> Materials provided
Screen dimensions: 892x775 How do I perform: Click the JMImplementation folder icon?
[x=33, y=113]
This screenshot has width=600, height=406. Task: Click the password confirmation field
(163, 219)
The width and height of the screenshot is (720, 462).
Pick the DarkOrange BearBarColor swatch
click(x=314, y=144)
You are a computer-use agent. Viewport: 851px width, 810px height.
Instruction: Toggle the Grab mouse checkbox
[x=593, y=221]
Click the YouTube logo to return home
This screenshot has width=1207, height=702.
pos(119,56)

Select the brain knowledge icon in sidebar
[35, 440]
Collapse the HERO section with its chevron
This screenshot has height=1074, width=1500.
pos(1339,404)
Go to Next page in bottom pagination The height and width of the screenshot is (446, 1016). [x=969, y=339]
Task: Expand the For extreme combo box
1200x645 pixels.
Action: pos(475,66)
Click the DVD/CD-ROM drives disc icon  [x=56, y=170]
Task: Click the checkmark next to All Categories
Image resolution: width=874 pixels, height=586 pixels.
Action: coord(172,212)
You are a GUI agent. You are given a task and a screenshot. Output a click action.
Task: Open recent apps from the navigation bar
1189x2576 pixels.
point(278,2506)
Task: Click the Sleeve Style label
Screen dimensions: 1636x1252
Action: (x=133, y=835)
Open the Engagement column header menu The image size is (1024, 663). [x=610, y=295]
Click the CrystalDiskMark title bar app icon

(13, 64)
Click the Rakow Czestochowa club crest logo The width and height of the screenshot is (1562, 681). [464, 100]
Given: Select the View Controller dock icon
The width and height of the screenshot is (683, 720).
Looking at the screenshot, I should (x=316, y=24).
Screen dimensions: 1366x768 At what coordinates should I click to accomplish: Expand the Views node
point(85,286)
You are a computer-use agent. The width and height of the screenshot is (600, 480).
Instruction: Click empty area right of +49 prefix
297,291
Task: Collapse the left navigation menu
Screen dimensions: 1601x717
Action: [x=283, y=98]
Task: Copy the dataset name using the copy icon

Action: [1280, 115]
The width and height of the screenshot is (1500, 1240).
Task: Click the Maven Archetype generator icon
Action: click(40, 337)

> What to do
Look over the material above and show each line where "navigation" appears.

> Solution
Task: Open recent apps from the navigation bar
Task: Collapse the left navigation menu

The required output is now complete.